I believe so strongly that the child who is
valued, not shamed, from day 1 for his or her (DB red bolded) every
expression of affect,
feeling and thought is the child who takes the "vaccination" of
self-esteem with him/her into relationships with others and into
situations that others may find to be "rejecting."
Its
not just the pervasive lack of being shamed. We will be shamed. We will
experience shame regardless of other's intentions. The question is how will we
learn to participate in our shame so as to not be co-opted by shame - to feel
it and see it and know it without getting lost in or become subject to it?

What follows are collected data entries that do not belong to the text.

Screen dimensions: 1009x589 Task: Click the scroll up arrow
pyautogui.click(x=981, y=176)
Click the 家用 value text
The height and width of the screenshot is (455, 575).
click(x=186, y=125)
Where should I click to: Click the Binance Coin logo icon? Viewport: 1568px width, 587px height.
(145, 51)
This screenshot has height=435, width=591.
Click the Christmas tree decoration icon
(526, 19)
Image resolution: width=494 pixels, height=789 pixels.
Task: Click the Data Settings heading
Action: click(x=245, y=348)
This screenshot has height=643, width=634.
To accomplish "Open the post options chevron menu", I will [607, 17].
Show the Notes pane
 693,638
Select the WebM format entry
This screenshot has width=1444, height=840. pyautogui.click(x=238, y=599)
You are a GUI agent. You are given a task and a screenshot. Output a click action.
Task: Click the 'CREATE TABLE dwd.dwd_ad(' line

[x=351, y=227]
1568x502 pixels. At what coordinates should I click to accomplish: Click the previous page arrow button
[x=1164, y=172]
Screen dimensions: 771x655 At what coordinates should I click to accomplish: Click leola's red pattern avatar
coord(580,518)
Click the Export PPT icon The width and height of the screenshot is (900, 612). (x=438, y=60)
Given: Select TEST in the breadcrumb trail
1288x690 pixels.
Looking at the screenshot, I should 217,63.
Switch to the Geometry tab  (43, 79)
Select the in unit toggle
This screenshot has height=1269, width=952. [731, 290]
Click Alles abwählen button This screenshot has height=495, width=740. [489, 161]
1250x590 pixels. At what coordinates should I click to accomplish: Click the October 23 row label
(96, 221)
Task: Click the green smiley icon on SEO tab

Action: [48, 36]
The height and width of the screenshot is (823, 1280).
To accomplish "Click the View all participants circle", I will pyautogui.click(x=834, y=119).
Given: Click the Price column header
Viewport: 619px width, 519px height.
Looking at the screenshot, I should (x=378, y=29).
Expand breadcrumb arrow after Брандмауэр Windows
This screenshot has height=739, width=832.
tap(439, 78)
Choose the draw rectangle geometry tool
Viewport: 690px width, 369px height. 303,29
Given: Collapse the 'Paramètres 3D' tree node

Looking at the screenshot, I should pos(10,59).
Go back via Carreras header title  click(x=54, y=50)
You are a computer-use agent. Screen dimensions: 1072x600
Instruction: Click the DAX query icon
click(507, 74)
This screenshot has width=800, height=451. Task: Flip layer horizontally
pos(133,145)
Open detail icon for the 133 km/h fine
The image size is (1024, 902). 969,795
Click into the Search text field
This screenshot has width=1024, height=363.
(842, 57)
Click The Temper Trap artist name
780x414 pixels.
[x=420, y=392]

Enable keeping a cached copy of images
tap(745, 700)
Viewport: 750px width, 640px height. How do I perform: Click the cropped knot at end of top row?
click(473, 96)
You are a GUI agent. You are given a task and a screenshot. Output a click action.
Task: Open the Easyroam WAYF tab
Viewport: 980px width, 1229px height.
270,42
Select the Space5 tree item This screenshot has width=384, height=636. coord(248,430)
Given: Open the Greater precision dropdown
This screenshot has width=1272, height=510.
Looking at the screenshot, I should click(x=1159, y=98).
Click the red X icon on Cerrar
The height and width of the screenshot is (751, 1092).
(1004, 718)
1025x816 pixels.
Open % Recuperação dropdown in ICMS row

(same with fear and the other affects)
Granted, that child is not out there in huge
numbers, but they are there, and their very presence may help the world
understand. I am not talking here about over-valuing (over-inflating
their importance and accomplishments) or about "telling" them they
are valued when they feel otherwise. Once shame has begun to pervade
their thought processes and resulting scripts, they need more help than
"telling" can ever accomplish. YES!!
I also believe this kind of nurturing self-esteem is so far
superior to the kind they may work very hard to develop later in life, it is
worth trying to "teach" parents who may not feel that kind
of value within themselves.
Very little extra effort needs to be put into
creating the right learning environment for children with
self-esteem, because they carry that environment within them.
Elaine,
I agree with your main intent here and I don't think in terms of 'children
with self-esteem' - 'self esteem' is not a possession - this I feel is the
trap the movement fell into and what makes it so vulnerable today. Children
don't have self-esteem - children are more healthily who they are when
they are not 'caught' within negative to self feelings and thoughts. As
we can't prevent them from having episodes of negative-to-self feelings and
thoughts the work is to help them learn how to learn through them when they
are happening.
This
is where we must focus much effort - without the right kind of learning
environment we humans are susceptible to developing self-dis-esteeming
assumptions (nuclear scripts). I think we need to develop an explicit
awareness campaign and a working pedagogical scaffolding through which parents
and teachers orient themselves and learn to respond to and resource children
in their learning into shame - we need to explicitly intend to learn to do
this - as a species, as a body politic, as a loving parent or as an ethical
teacher. We can't wait for the adults to change - this is how they will
change.
For those already riddled with shame and doubt, an
environment of trust and acceptance becomes so big an issue, no school, as
presently designed, can begin to furnish it. So where do we start? And
how do we begin to undo the damage that continues to escalate every day
of a child's life?
We
drop the past - the damage done is how they learned to process/manager their
affects - the only way out is through learning when its happening - we need to
create environments that are analogous to 'performance support systems' for
learning-guide-resourcing their participating in negative to self feelings and
thoughts.
I intend to look up the reference to the Rowntree
study, but it's hard for me to even take seriously any study that tells us
"low self-esteem is not a risk factor for
delinquency, violence, drug abuse, alcohol abuse, educational under-attainment
or racism."
RIGHT
ON ENERGETICALLY - I AM WITH YOU and your passion - AND - we must take it very
seriously because what we are really attempting to do here is beyond political
polarity if its understood deeply enough. They aren't necessarily stupid or
uncaring - they are pointing to the holes in how 'self-esteem' is a,
though helpful and relevant at the time, mislabel of what we are really trying
to address: 'healthy inner well being' These anti-self esteem articles have
their ground in the misattributions of what we really meant by
'self-esteem'. They are great learning opportunities if we don't attack or
dismiss them - but come from a place more implicate and communicate back
through them. I believe if we were in a dialogue with the 'other side' our
values systems could come to agreement about our real intention.
Nice
to read you again - I can see that retirement is not diminishing your passion
- thank you for being so alive and caring.